Cannon-Brookes on Tuesday won a boardroom victory over Australia’s biggest polluter: coal company AGL.
A co-founder of Australian software company Atlassian, Cannon-Brookes owns more than 11 per cent of AGL’s shares. He successfully installed four of his nominees to its board in a campaign to steer it towards renewable energy.
The new board members — including former Tesla Energy director Mark Twidell — mark the latest twist in a long-running feud between AGL and Cannon-Brookes.
In February, Cannon-Brookes joined forces with private equity group Brookfield Asset Management in an attempt to take over the energy group. That bid failed, but he bought a minority stake in AGL and successfully derailed a long-planned demerger of its coal-fired plants after shareholders backed his opposition to the plan in May.
The board coup was a “scathing indictment on those who spent years destroying shareholder value by delaying the inevitable in the face of an escalating energy transition”, said Brynn O’Brien, executive director of the Australasian Centre for Corporate Responsibility.
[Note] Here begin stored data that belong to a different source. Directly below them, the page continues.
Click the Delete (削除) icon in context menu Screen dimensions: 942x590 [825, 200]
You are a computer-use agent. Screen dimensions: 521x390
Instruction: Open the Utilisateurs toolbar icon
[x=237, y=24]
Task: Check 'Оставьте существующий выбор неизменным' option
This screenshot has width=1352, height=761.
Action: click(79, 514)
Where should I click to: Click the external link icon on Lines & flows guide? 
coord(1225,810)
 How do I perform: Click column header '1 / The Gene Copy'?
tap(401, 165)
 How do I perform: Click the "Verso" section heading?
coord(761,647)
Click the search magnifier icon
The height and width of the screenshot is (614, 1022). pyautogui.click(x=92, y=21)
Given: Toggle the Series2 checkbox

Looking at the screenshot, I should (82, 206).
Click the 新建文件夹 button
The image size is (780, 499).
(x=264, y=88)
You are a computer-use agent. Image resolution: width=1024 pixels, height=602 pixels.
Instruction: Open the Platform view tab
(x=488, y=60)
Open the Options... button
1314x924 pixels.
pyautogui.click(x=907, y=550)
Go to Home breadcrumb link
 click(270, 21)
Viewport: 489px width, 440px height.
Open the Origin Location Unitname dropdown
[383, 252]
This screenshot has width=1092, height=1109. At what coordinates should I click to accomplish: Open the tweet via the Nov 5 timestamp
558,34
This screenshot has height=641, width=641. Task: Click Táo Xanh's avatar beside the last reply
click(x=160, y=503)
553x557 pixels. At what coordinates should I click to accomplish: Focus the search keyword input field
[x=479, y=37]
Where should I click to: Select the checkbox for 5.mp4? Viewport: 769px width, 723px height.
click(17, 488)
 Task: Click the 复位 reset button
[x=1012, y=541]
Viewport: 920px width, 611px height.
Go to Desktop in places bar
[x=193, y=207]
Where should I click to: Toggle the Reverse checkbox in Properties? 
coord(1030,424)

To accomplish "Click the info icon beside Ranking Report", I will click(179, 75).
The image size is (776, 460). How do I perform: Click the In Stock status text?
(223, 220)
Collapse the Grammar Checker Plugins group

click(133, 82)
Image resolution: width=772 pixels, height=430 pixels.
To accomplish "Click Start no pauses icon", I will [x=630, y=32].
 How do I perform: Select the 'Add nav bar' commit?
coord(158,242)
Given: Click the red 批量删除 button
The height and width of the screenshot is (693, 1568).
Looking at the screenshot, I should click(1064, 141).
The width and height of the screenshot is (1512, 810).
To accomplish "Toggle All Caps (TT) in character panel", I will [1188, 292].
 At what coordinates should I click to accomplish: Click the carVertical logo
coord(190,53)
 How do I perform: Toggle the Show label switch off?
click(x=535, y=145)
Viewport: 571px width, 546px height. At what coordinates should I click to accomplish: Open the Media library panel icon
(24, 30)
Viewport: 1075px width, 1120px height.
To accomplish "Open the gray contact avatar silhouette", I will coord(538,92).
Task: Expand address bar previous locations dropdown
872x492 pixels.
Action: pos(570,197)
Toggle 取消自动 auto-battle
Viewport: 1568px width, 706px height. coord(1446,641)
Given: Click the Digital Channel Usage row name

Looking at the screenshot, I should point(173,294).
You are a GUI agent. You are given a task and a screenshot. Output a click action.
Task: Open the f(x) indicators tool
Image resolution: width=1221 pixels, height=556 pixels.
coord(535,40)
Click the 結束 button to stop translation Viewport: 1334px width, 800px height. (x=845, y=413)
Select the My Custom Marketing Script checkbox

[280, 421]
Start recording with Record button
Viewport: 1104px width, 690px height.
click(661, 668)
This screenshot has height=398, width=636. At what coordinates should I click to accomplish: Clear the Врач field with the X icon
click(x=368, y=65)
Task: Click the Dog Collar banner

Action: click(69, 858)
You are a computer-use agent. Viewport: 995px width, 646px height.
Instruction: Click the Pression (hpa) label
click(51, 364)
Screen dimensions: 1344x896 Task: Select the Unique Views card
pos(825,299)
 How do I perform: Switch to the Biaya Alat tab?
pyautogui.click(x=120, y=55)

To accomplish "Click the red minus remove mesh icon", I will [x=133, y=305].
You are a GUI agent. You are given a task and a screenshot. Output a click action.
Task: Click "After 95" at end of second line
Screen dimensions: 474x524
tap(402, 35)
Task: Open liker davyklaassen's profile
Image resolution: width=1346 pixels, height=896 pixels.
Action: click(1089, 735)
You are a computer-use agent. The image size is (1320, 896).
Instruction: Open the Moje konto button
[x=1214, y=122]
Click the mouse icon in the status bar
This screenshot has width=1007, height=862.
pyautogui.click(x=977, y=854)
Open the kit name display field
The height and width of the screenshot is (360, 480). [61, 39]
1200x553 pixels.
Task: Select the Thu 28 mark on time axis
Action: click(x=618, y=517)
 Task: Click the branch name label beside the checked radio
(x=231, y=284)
For infrastructure investors like Brookfield, the transition to cleaner power sources is a huge opportunity for M&A.
Just last week, the Canadian alternative investment manager’s Global Transition Fund, which is co-led by former Bank of England governor Mark Carney, teamed up with EIG Global Energy Partners for a $12bn break-up bid for Origin Energy, another Australian energy company.
The A$18.4bn ($11.8bn) offer would be one of the biggest private equity-backed buyouts of an Australian company, and open the door to more private equity opportunities in the country. Stewart Upson, Brookfield’s managing partner of infrastructure, said the group planned A$20bn in additional investment in Origin’s renewable capacity by 2030.
Legacy cash flows can finance some of the investment, but the size of investments also gives alternative firms like Brookfield the chance to deploy capital in more uncertain markets.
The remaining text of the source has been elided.